Ho-Chunk, Inc. and HCI Distribution Host Tribal Tobacco Tax Seminar
WINNEBAGO, NE -- Ho-Chunk, Inc. and HCI Distribution hosted a Tribal Tobacco Tax Seminar event in Winnebago, Nebraska in August. Representatives from 29 tribes across the country participated in the seminar. The 2-day event mainly focused on the importance for tribes to develop their own tribal tax system and to strengthen economic development on the reservation.
The goal of the seminar was to educate Indian Tribes and provide the necessary information and tools for the tribes to start creating their own Tribal tax system. The seminar also covered current issues surrounding tribal tobacco. Lance Morgan, CEO and President of Ho-Chunk, Inc. was the keynote speaker at the event. His presentation “A Tribal Tax System is Tribal Power”, highlighted the importance of a Tribal tax system and tribal control. Morgan also presented the components of a Tribal tax program. Other speakers in the seminar were Joseph Messineo, attorney with Fredericks Peebles & Morgan LLP who presented information on the Master Settlement Agreement (MSA) and attorney Leonard Violi who covered significant aspects of the PACT act.
Maunka Morgan, Senior account executive at HCI Distribution did a presentation on “Tribal Tobacco is Native Nation Building”, emphasizing Tribal sovereignty, self development and the cultural significance for Tribes. Jan King, Director of Retail Operations and Marshall Bass for Ho-Chunk, Inc.’s convenience stores presented practices for Tribal tobacco retail, explaining methods to improve Tribal tobacco sales on the retail level.

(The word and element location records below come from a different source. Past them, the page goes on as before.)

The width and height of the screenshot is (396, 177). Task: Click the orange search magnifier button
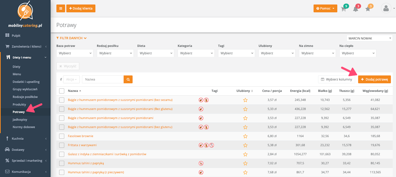(x=128, y=79)
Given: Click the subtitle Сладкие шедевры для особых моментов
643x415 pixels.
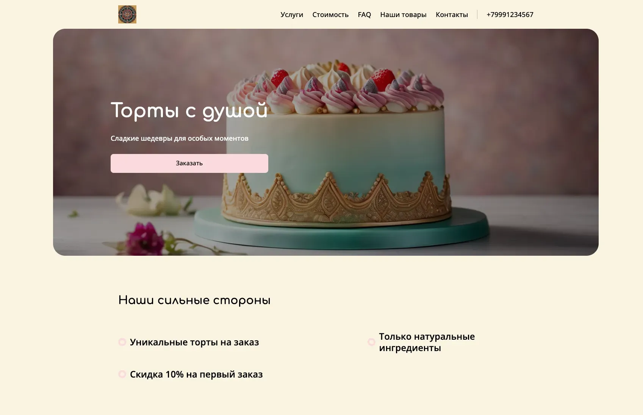Looking at the screenshot, I should click(x=180, y=138).
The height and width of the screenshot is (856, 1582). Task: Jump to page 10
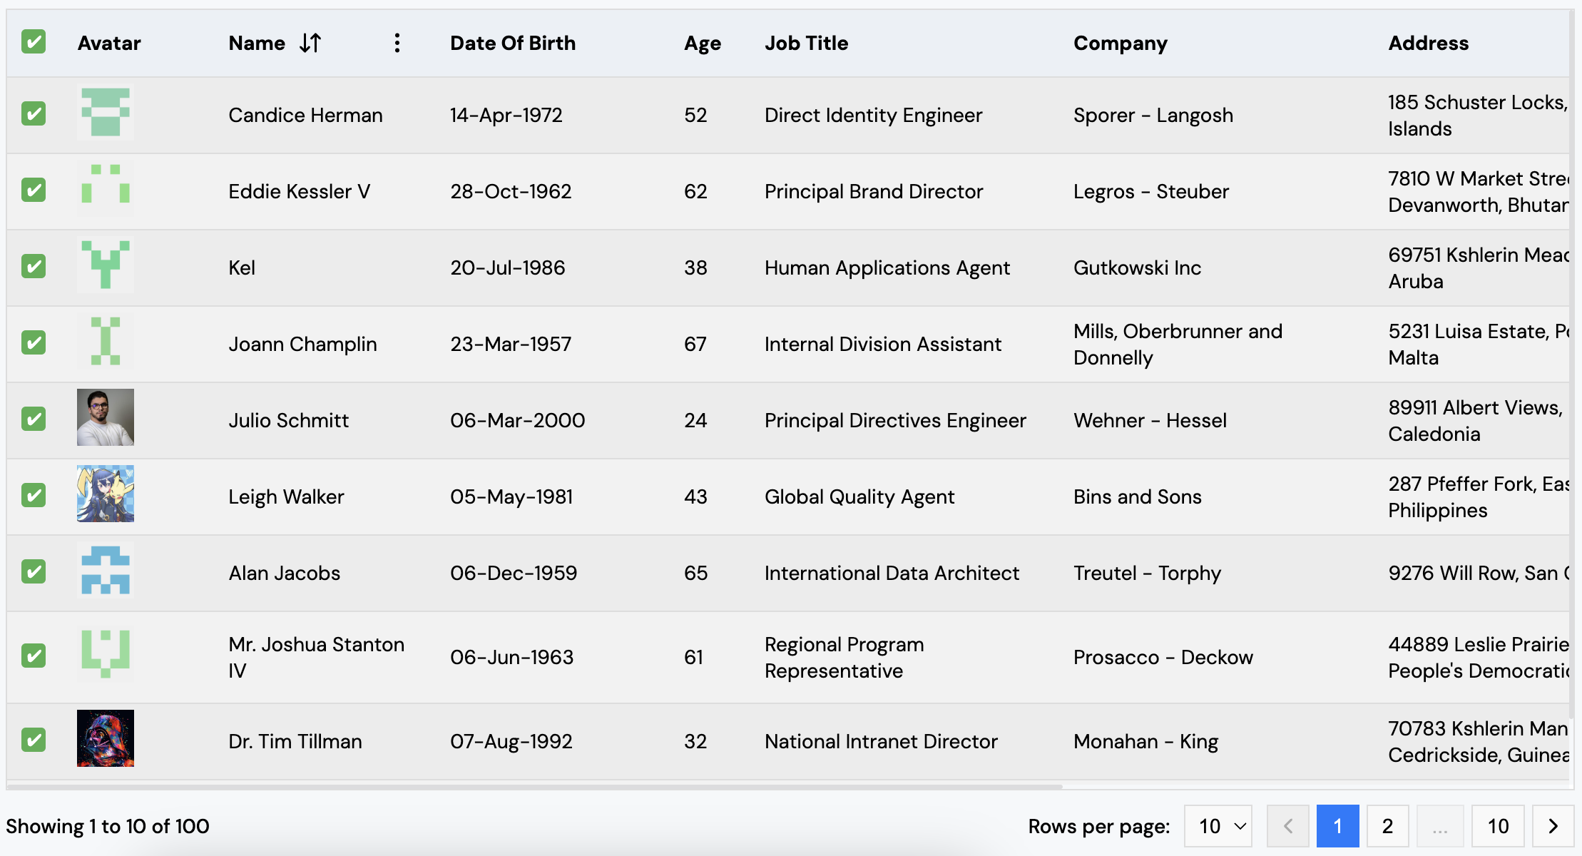1498,826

Tribal economics have been evolving and now a tribal tax system is the key for an economic foundation. Tribal tax is one of the building blocks of opportunity that is effective in economic development on the reservations. The seminar also focused on Tribal tobacco sales and its importance in revenue generation. Tobacco sales of Tribal brands and Tribal tobacco taxes collected on the reservation are a significant income opportunity for tribes around the country. The preservation of Tribal sovereignty is essential because tribes develop economic opportunity on their terms rather than the government’s terms. Federal and State tobacco regulatory issues involving the MSA and PACT act are affecting Tribal tobacco sales on the reservations and this situation is extremely important to understand.
The MSA was drafted in 1998 by the 4 largest tobacco companies in the United States. The major tobacco companies agreed to pay the states an estimated $206 billion dollars over a period of twenty-five years for recovered Medicaid health-care costs and funding for anti-smoking advocacy groups. In return, states were required to help “Big Tobacco” maintain their market share by forcing other smaller tobacco companies to make similar payments into an escrow fund. This tactic was included to eliminate the small tobacco companies’ price advantage over “Big Tobacco”.
Federal legislation was also passed in 2010 entitled “The Prevent All Cigarette Trafficking Act” (PACT act). The PACT act prohibits all tobacco products to be sold online or mail-order to consumers. Its intent supposedly is to stop minors from illegally purchasing tobacco products via internet or mail-order sales. The act ensures that Federal, State and Local taxes are to be collected from all tobacco products sold in retail tobacco stores. PACT act includes language that Tribal rights and sovereignty were to remain unchanged. However, the remaining provisions have the potential to significantly impact Tribal revenue generation.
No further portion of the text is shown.